Another important reserve is at Karaganda near the Magnitogorsk (Magnet City) Higt Ovens. Production in 1937 was 3,937,200 tonnes. Other important coal deposits are: Minusinsk near Chernogorsk, which joins the mining zone of Chulym-Yenisei at the Yenisei river; the Kansk deposits north of Krasnoyarsk; the Irkutsk deposits, which yielded 3,000,000 tonnes from the Cheremkovo mine in 1937; the Lake Baikal deposits; the Lena sector; the Norilsk sector in Tunguska mining zone; the Sangar Khai founts in the Amur River and Bureya Rivers near Vladivostok, the Artem and Suchan mines with 1937 production of 2,110,000 tonnes and 590,000 tonnes respectively; and the Sakhalin coal deposits in the Pamir and Tian Shan mountains in central Asia.

In the Minusinsk area, the estimated reserves are 20,612,000,000 tonnes; the Chulym-Yenisei mine is estimated at 43,000,000,000 tonnes; the Kansk sources estimated at 42,000,000,000 tonnes; and Cheremkhovo estimated at 79,000,000,000 tonnes. The Kuznets area has excellent coal for coke, chemical and gas production. Production in 1913 was 774,000 tonnes. In 1927, these mines extracted about 2,600,000 tonnes to maintain one extraction of 16,800,000 tonnes. The modernized Prokopyevsk mine has an expected production capacity of about 3,200,000 tonnes. The other sources are in Stalinsk (Kuznets), Lenin-Kuznets, Kemerovo, Anzhero-Sudzhensk, Chernogorsk, and Cheremkhovo

Petroleum

The Siberian petroleum sources follow (in metric tonnes - 1 metric tonne of petroleum is equivalent to 5 or 10 barrels, or 42 gallons, depending on the density)

Table of Total production (for 45 oil well areas)

The most important Siberian petroleum zones are the West Siberian petroleum basin, Central Urals, Sakhalin Island, Nordvyl on the Arctic Siberian coast, and the Kamchatka peninsula. From the Caspian Sea there is one oil pipeline, which continues to the petrol camps of Emba at Orsk and ends in Omsk, in western Siberia. Sakhalin Island has the most important oil reserves in the Russian Far East. In 1936, the Ohka oil wells extracted about 470,000 tonnes; one-third were obtained for Japanese concessionaires. In the Emba River area about 466,000 tonnes were extracted from about 20 pits of a total of 300 yaciments in 1937.

Total USSR oil production was 230,700,000 tonnes and there exist other reserves of 652,000,000 tonnes.

Electrical power generation

The third source of energy is electricity. There has been investigation into the Pamir Tien-Shan and East Siberian sources. The total count of these energy producing and disposes in 50% of time raised in about 280.690 gigawatts (GW), between of theirs based in one disposition of 95% stay 58 GW.

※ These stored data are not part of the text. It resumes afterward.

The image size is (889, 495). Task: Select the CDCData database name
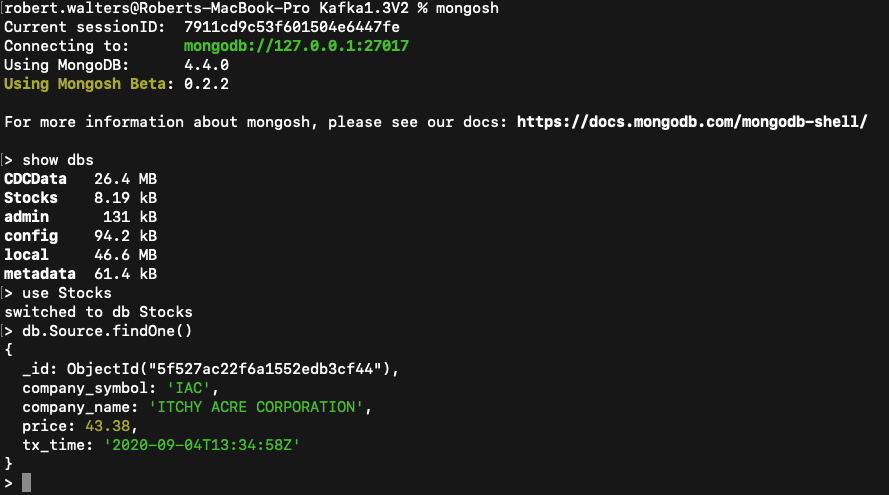36,179
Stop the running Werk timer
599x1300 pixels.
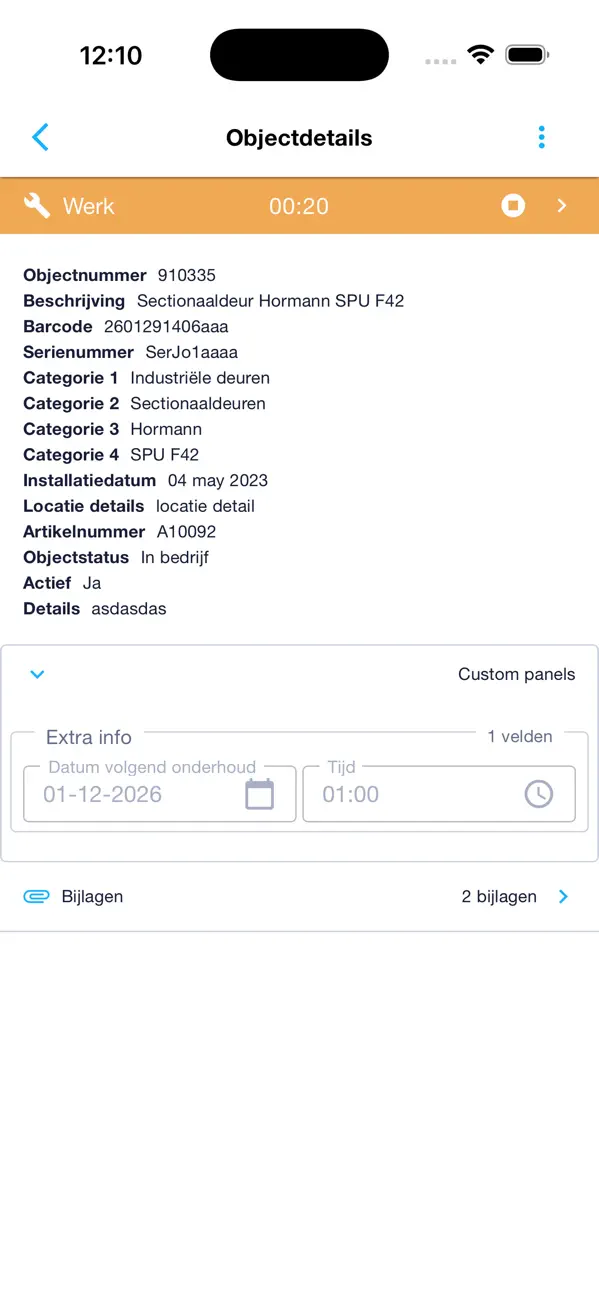(x=513, y=206)
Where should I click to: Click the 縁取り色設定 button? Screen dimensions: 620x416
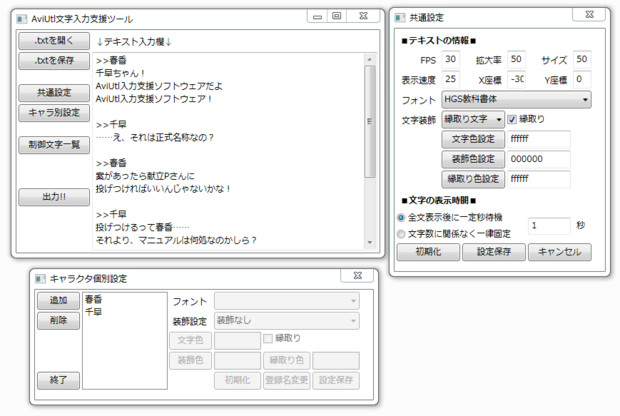tap(473, 179)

To increase output, studies were made of the Lena, Yenisei and Ob river systems. In the Lenin Program in 1920, proposed construction of power systems in the Urals, Yenisei, Angara River and Lake Baikal. Some of these projects are similar to the Grand Coulee Dam in the Columbia River.

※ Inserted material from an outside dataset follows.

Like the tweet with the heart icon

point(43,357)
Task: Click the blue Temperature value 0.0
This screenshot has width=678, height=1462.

A major hydroelectric powerplant was constructed in 1932 on the Dnieper River, at a high latitude in Zaporozhe. But it was destroyed in 1941 by retreating Soviet forces during World War II. The plant had a production capacity of 900 MW, was about 2,500 feet long, and rose 125 feet above water level. In 1940 the total production capacity was 2.5 GW. The new plan proposed plants on a gigantic scale, on the Angara river. Planned output was 9 GW, with four other plants in high Yenisei producing about 4 GW more.

Iron deposits

Siberian iron sources were more assorted. They are at Magnitogorsk, Nizhni Tagil deposits in the south of Kuznetsk, the Angara River reserves, and Russian Far East mines.

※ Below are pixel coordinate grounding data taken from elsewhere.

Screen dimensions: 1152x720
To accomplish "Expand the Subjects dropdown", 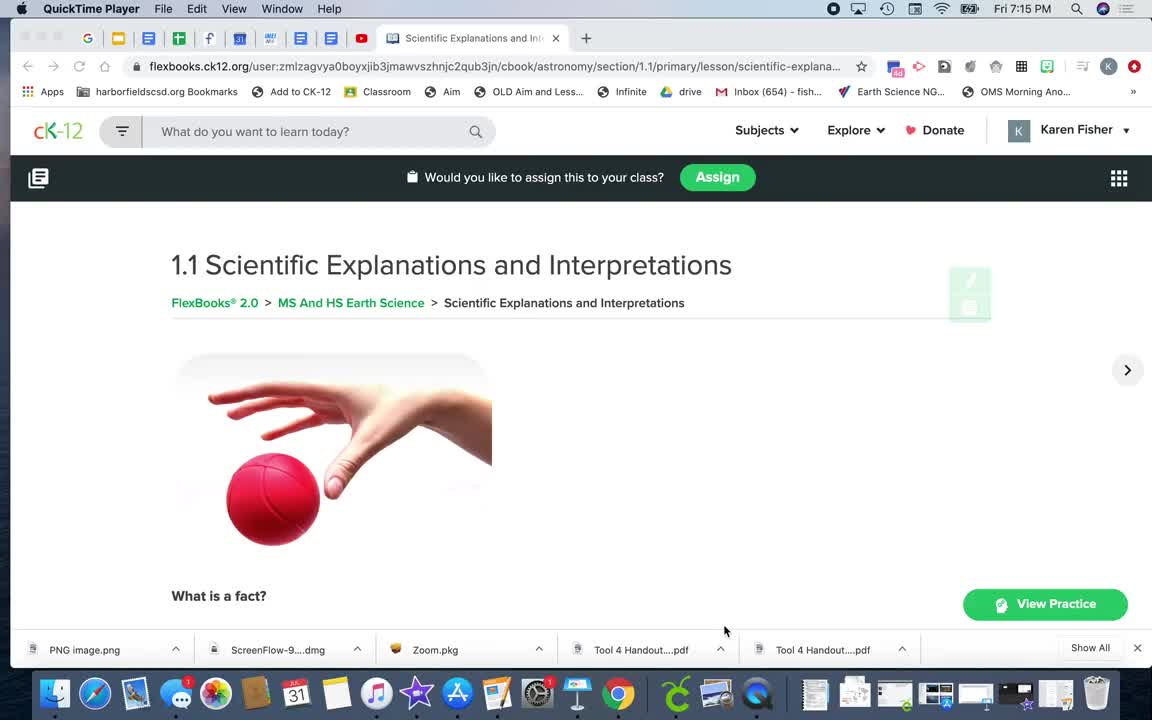I will coord(766,130).
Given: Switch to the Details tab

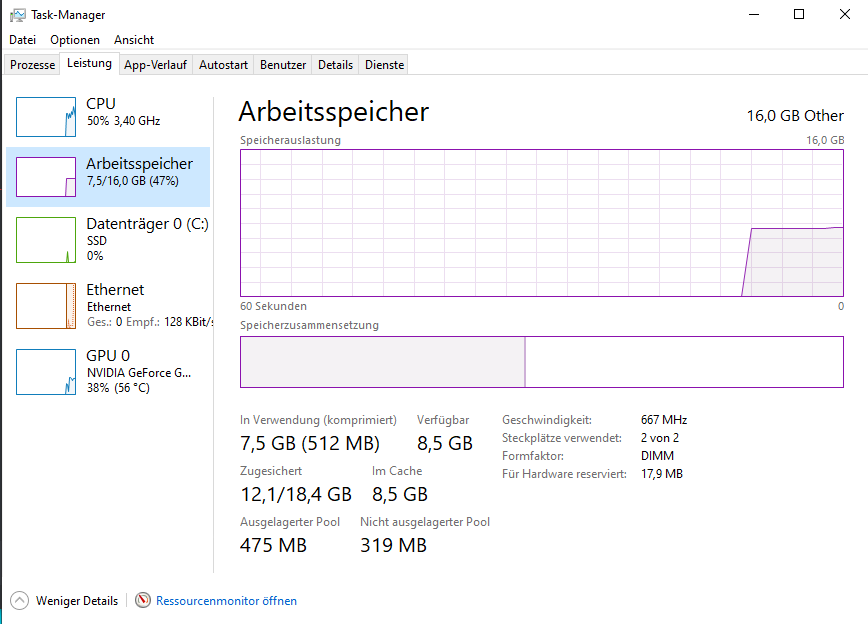Looking at the screenshot, I should [x=335, y=65].
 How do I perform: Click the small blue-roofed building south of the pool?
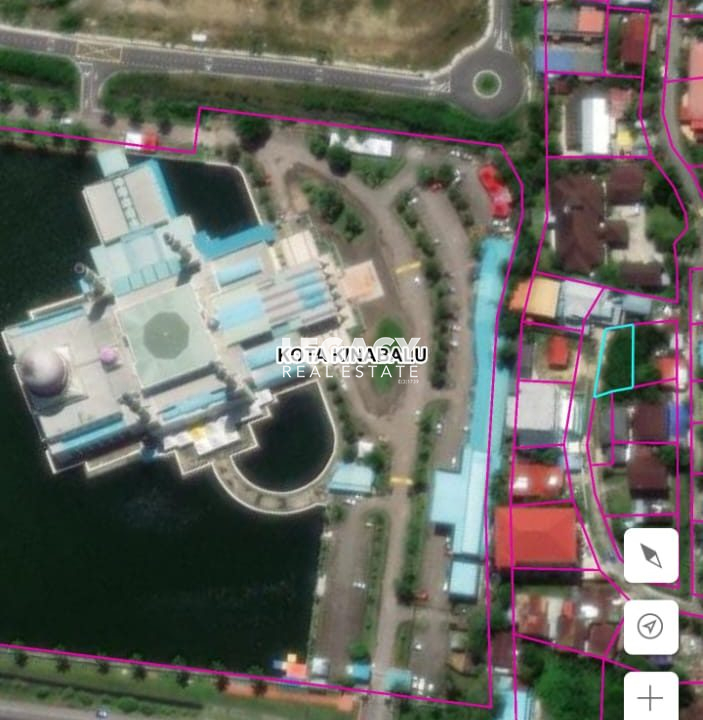[x=351, y=479]
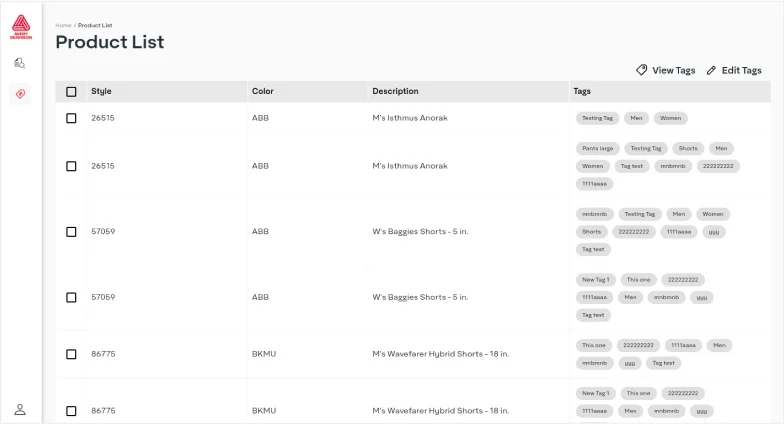Viewport: 784px width, 424px height.
Task: Click the Style column header
Action: coord(101,91)
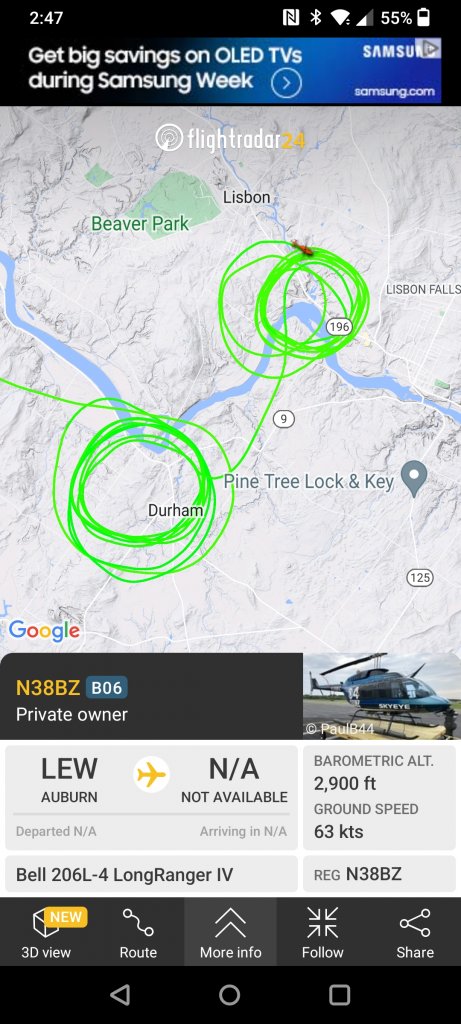
Task: Tap the yellow airplane icon between airports
Action: tap(151, 775)
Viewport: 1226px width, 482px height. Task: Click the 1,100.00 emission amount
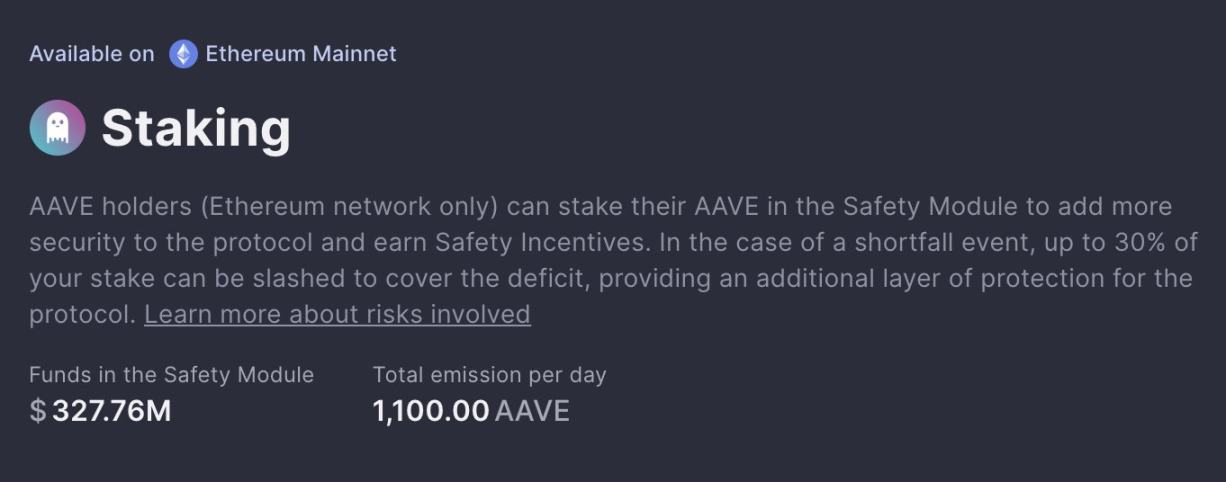(x=431, y=411)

The mines of the Urals have been known since 1702: Magnitogorsk with annual extraction of 6,000,000 tonnes in 1931, minerals being magnetite and secondarily martite, with 55% or 66% of iron content. The other and oldest center was in Ninshi-Tagil. The total Ural iron reserves were 1,390,670,000 tonnes, of which one-third are limonite and about 450,000,000 correspond directly at Magnitogorsk. When the deposits in Kuznets began to be exploited, in 1930 recent discovered the Mountainous Shoria iron deposits, with reserves calculated as 292,412,000 tonnes, 45% iron content, and the Karaganda deposits. The other important founts stay in Petrovsk-Zabaikal near Baikal Lake, and the Little Khingan Mountains in the Soviet side of the frontier.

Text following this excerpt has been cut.